Laszlo knew that he was close. As a further inducement he sat back down, and then spoke very softly. “Had to stop what, Jesse?”
Pomeroy looked up at the small chink in the top of the blank stone wall, through which a few stars were now visible. “The staring,” he mumbled, in an altogether new and detached tone of voice. “The watching. All the time, the watching. That had to stop.” He turned our way again, and it seemed to me there were tears in his good eye; his mouth, however, had curled into a smile again. “You know, I used to go to the menagerie—in town? This was when I was real small. And it used to occur to me that everything those animals did, people were watching them. Just staring at them, with those dumb, blank faces, bug-eyed and hang-jawed—especially the kids, because they were too stupid to know any better. And those goddamned animals would look back, and you could see they was mad, God damn me, ferocious was the word, all right.
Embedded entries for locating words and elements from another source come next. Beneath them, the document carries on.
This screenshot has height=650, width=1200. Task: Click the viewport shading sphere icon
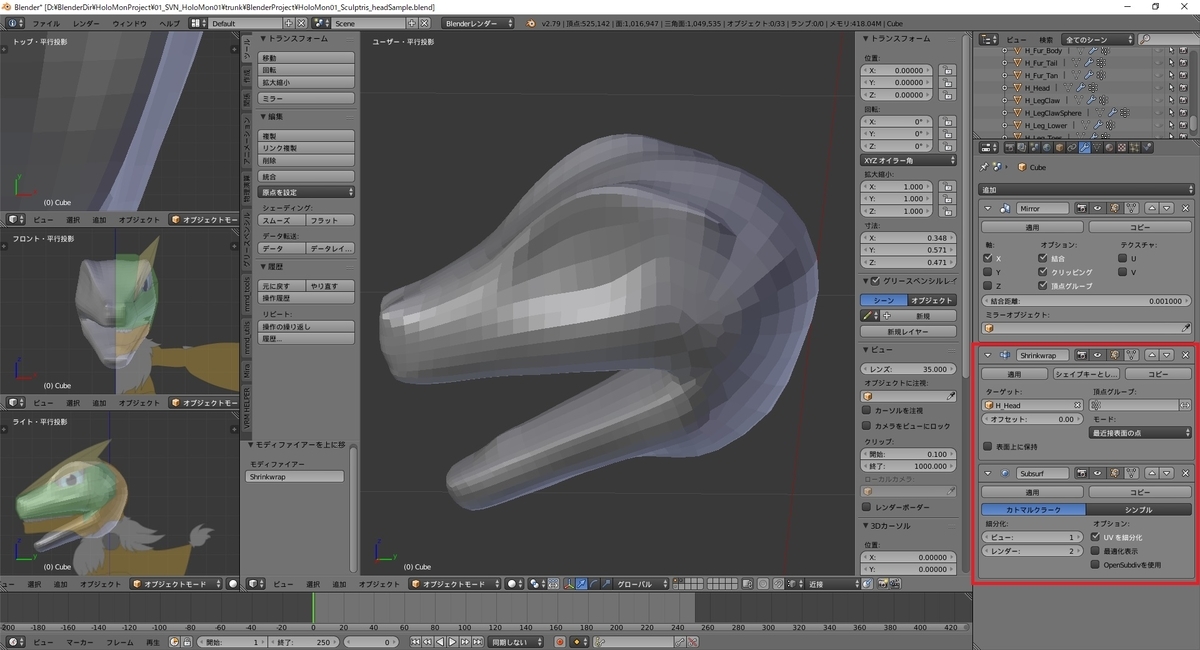pos(512,583)
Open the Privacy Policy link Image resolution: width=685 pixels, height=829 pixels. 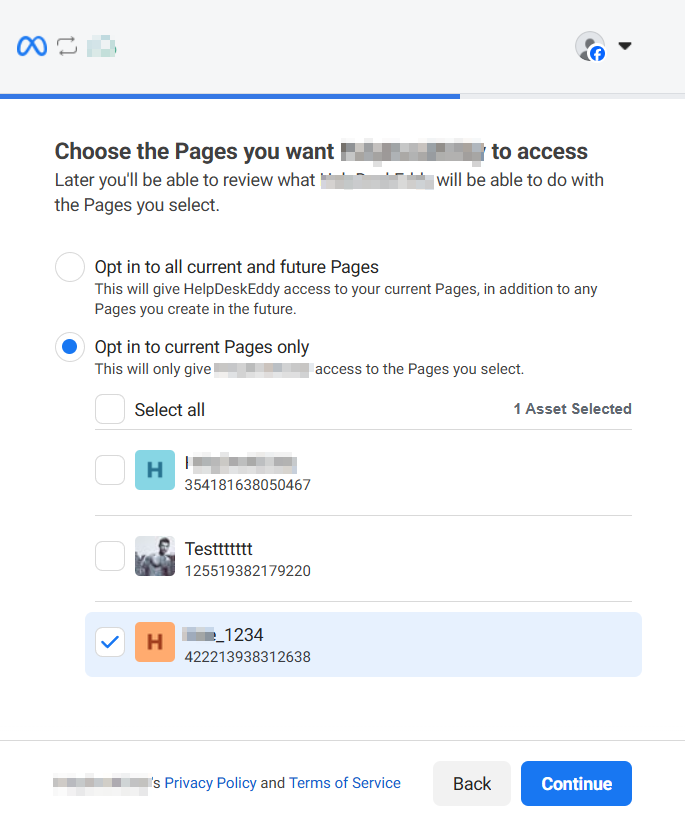coord(210,783)
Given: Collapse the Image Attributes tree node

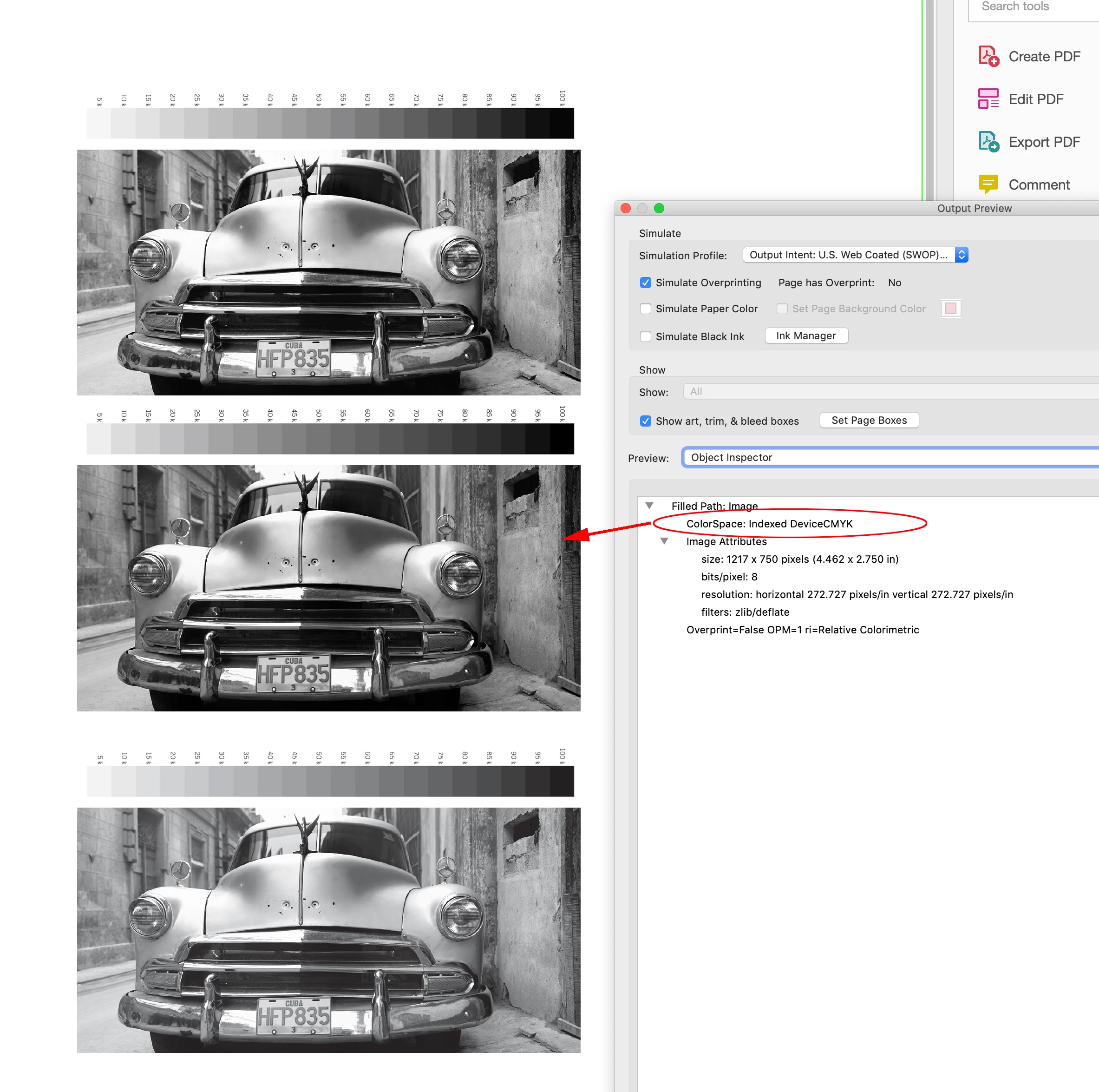Looking at the screenshot, I should 664,541.
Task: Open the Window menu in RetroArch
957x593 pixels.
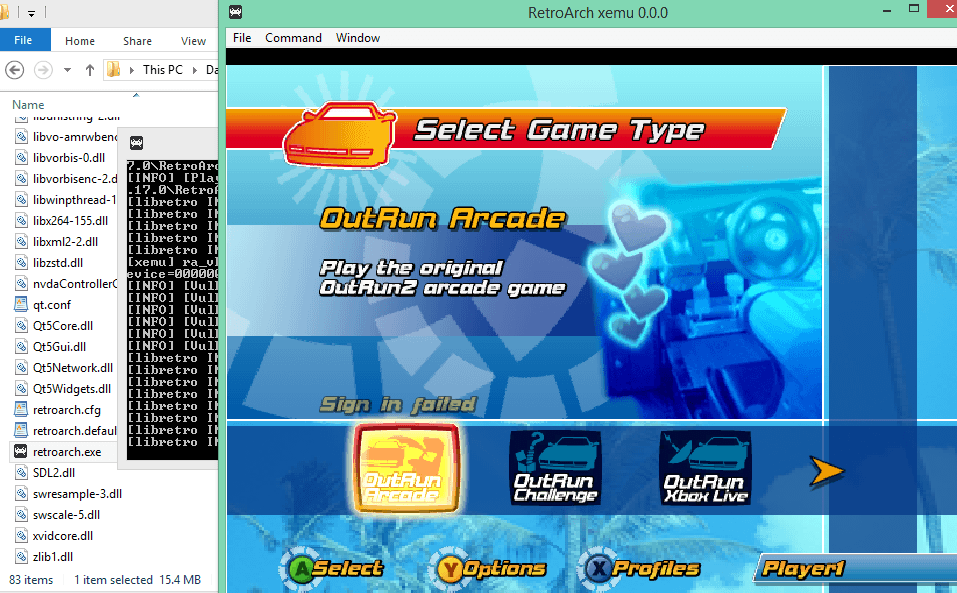Action: pyautogui.click(x=357, y=38)
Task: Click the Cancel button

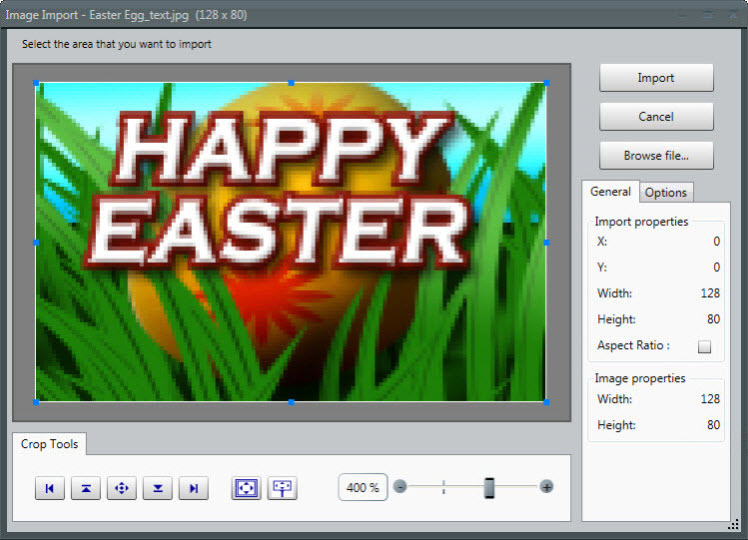Action: click(656, 117)
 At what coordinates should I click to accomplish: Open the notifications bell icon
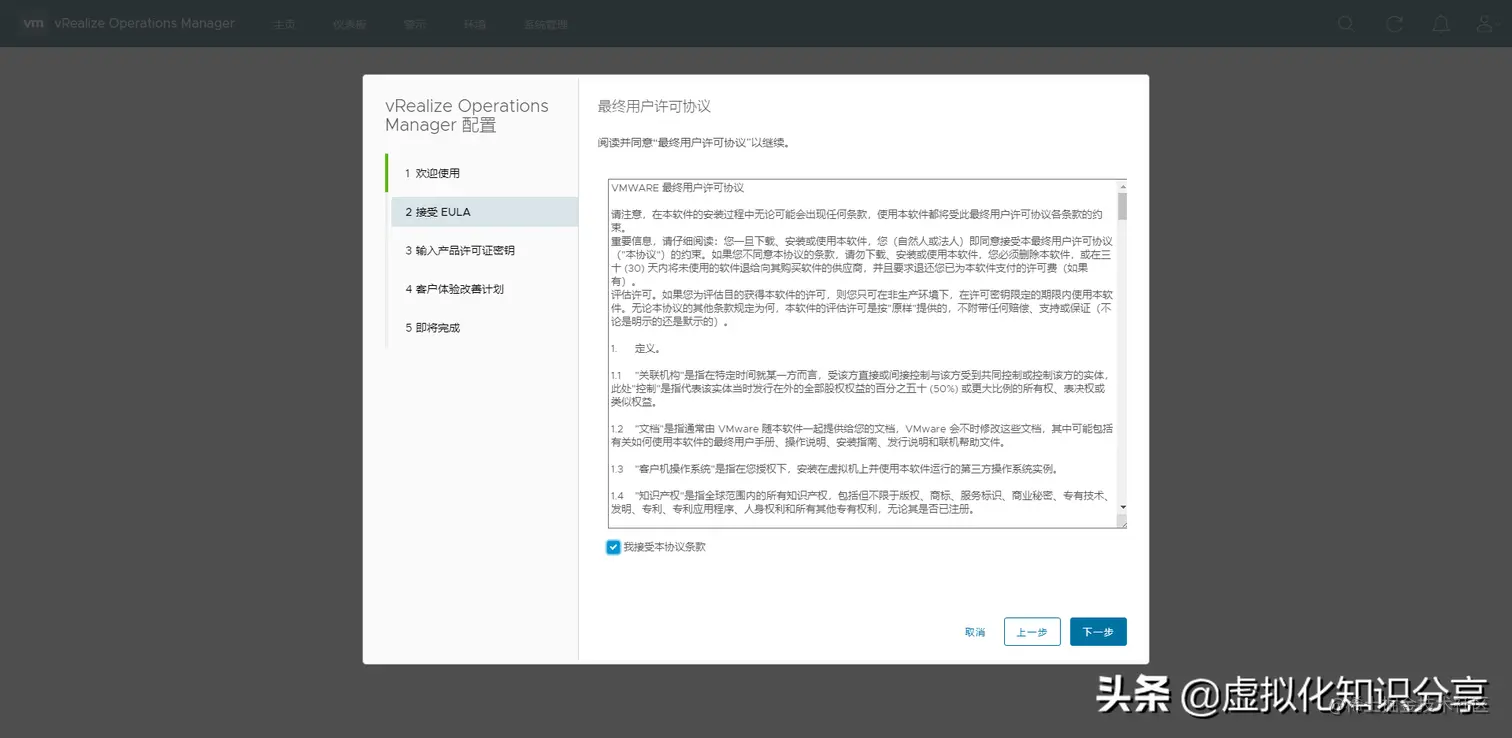[x=1441, y=23]
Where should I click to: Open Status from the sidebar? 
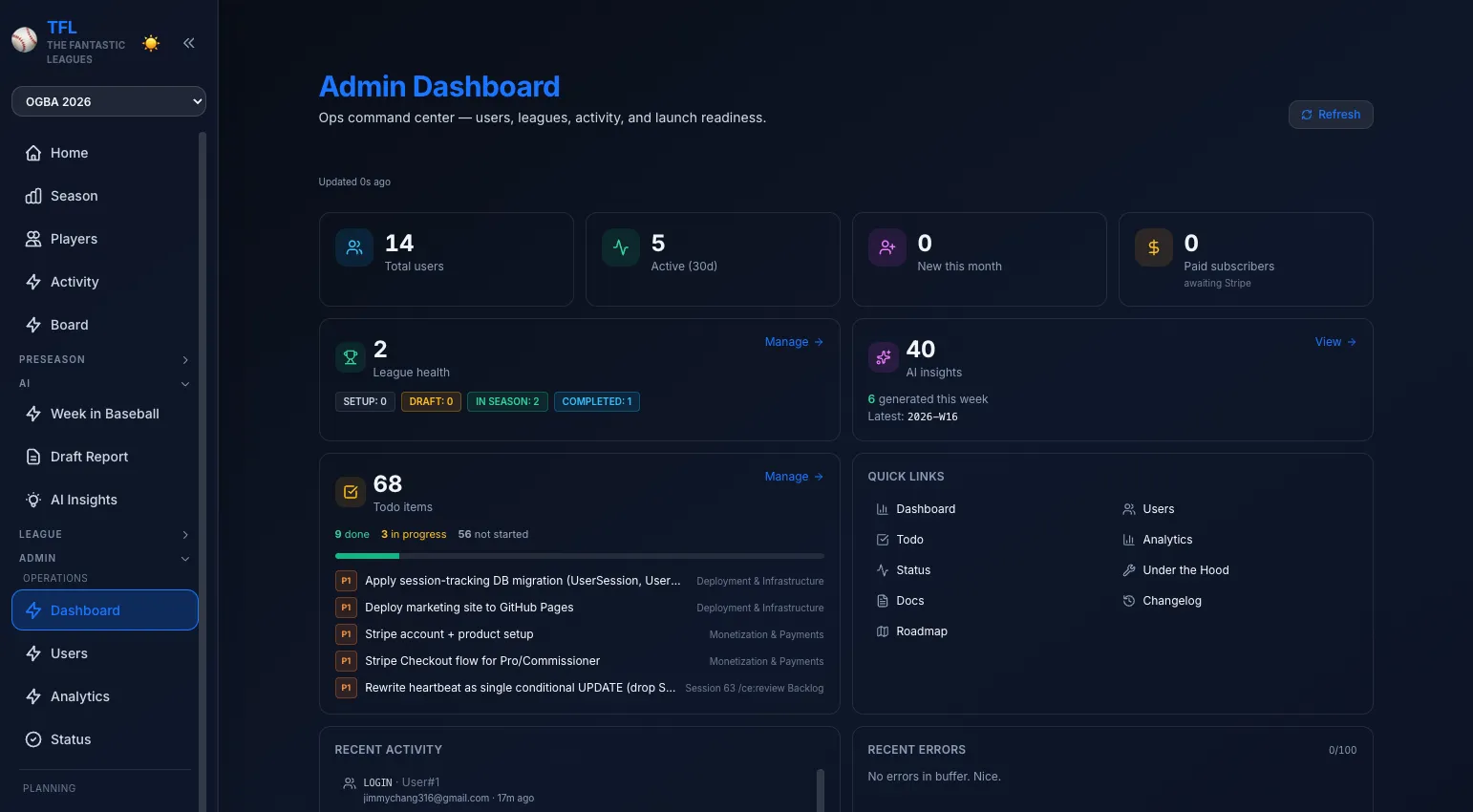click(x=69, y=738)
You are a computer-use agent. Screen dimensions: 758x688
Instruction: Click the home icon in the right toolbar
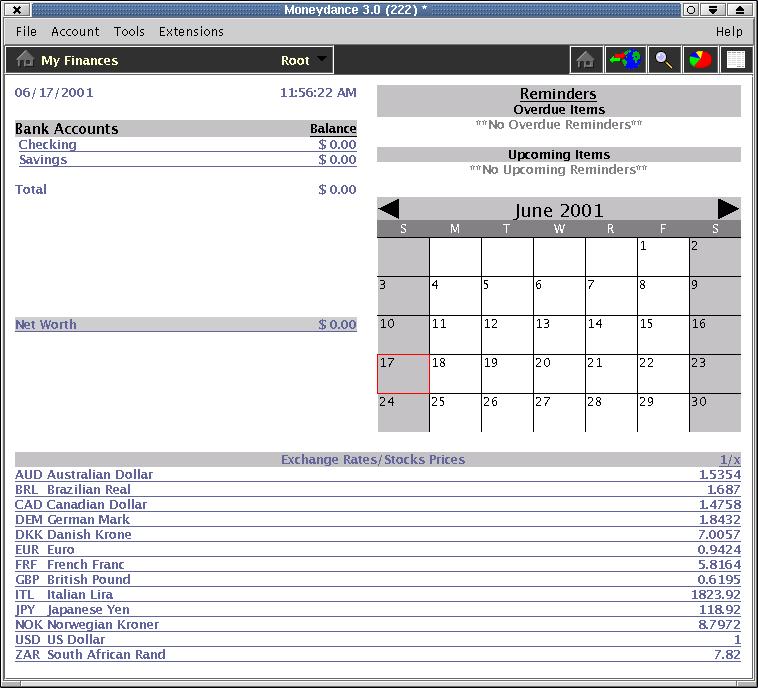click(586, 60)
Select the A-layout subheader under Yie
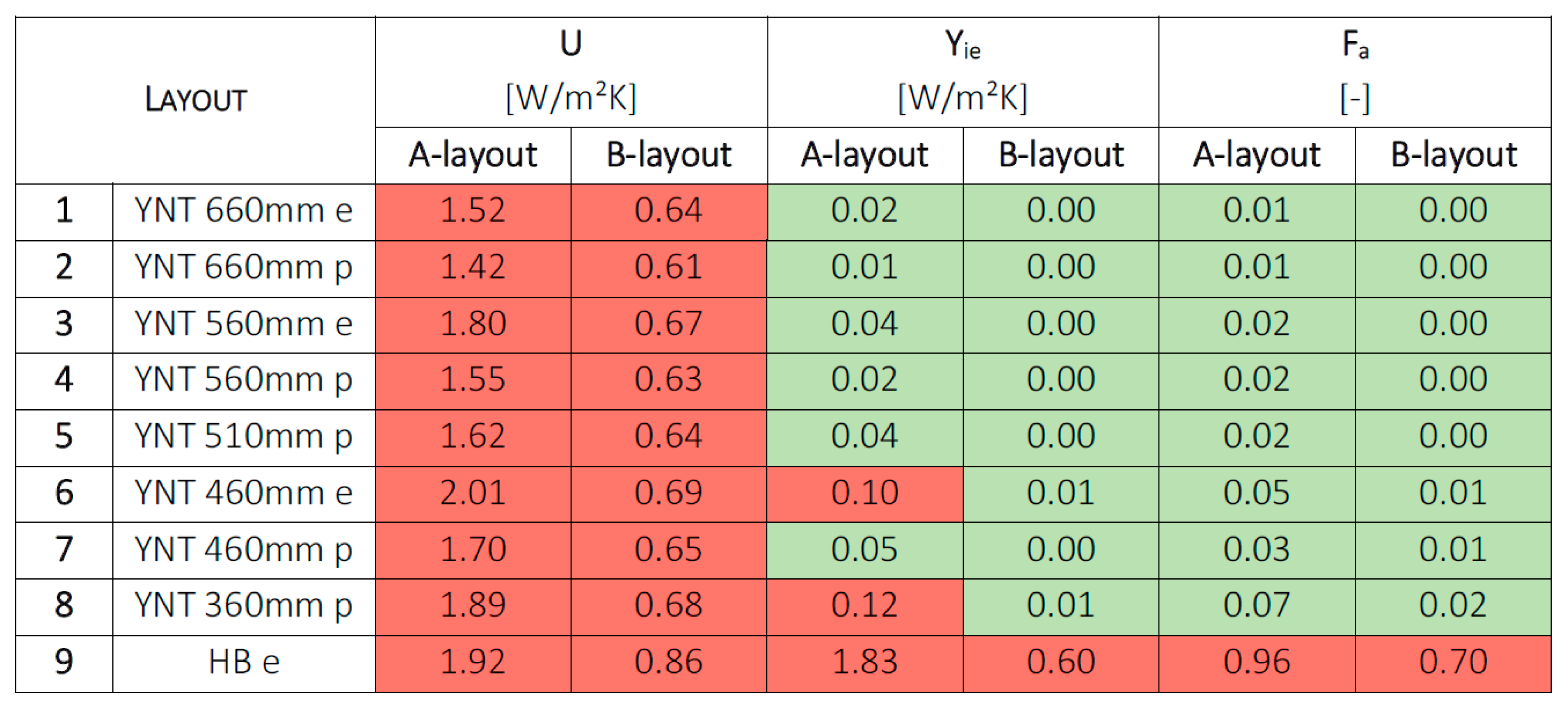The width and height of the screenshot is (1568, 715). tap(864, 155)
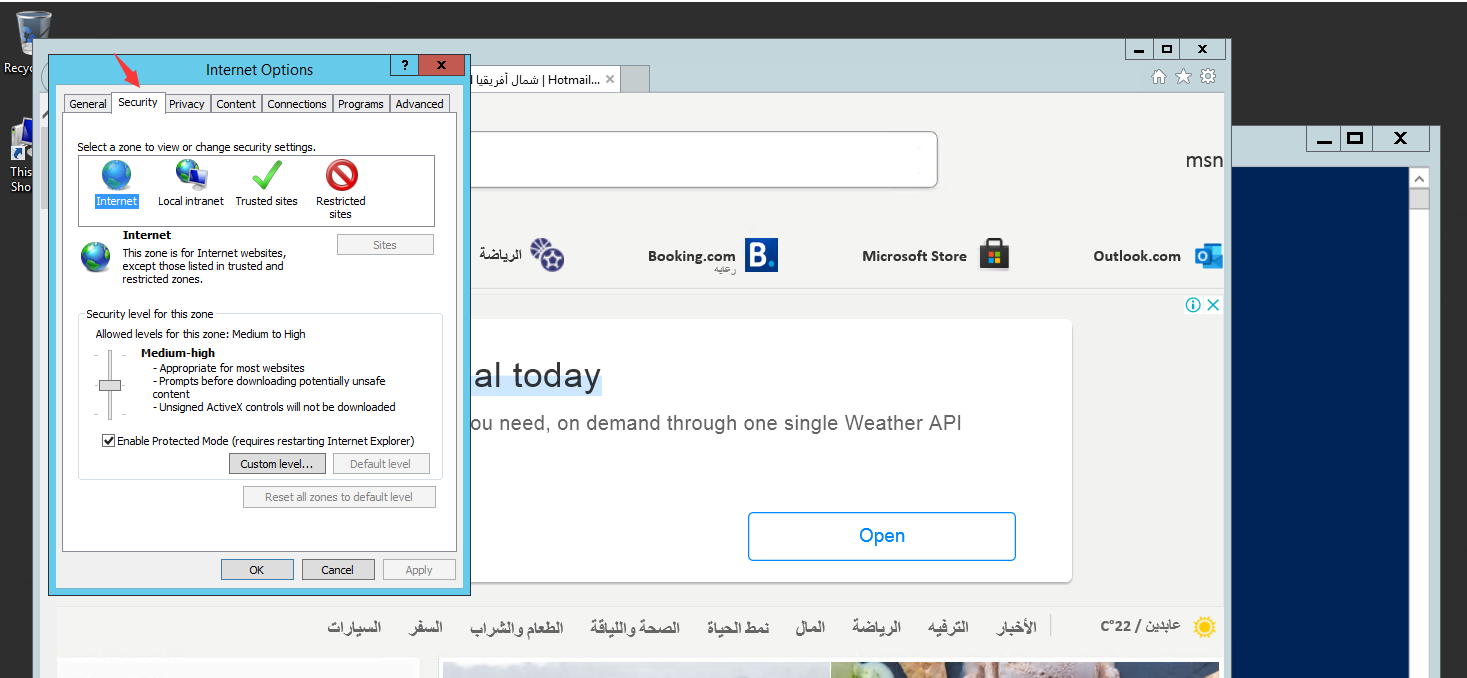
Task: Switch to the Privacy tab
Action: (187, 103)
All they wanted was to rip those people apart, just to get them to knock it off. Pacing back and forth, back and forth, thinking that if they could get out for just one minute they’d show ’em what you get when you never leave a thing alone. Well, I might not’ve been in a cage, Doc, but those dumb damned eyes was everywhere around me, all the same, ever since I could remember. Staring, watching, all the time, everywhere. You tell me, Doc, you tell me if that ain’t enough to drive somebody crazy. And when I got big enough, and I’d see one of those dumb little bastards standing there, licking a piece of candy with his eyes popping out of his head—well, Doc, the fact is, I wasn’t in no cage back then, so there wasn’t nothing to stop me from doing what needed to be done.”
Pomeroy made no move after he’d stopped talking, but sat stone still and waited for a reaction from Kreizler.
“You say it was always that way, Jesse,” Laszlo said. “For as long as you can remember? With everyone you knew?”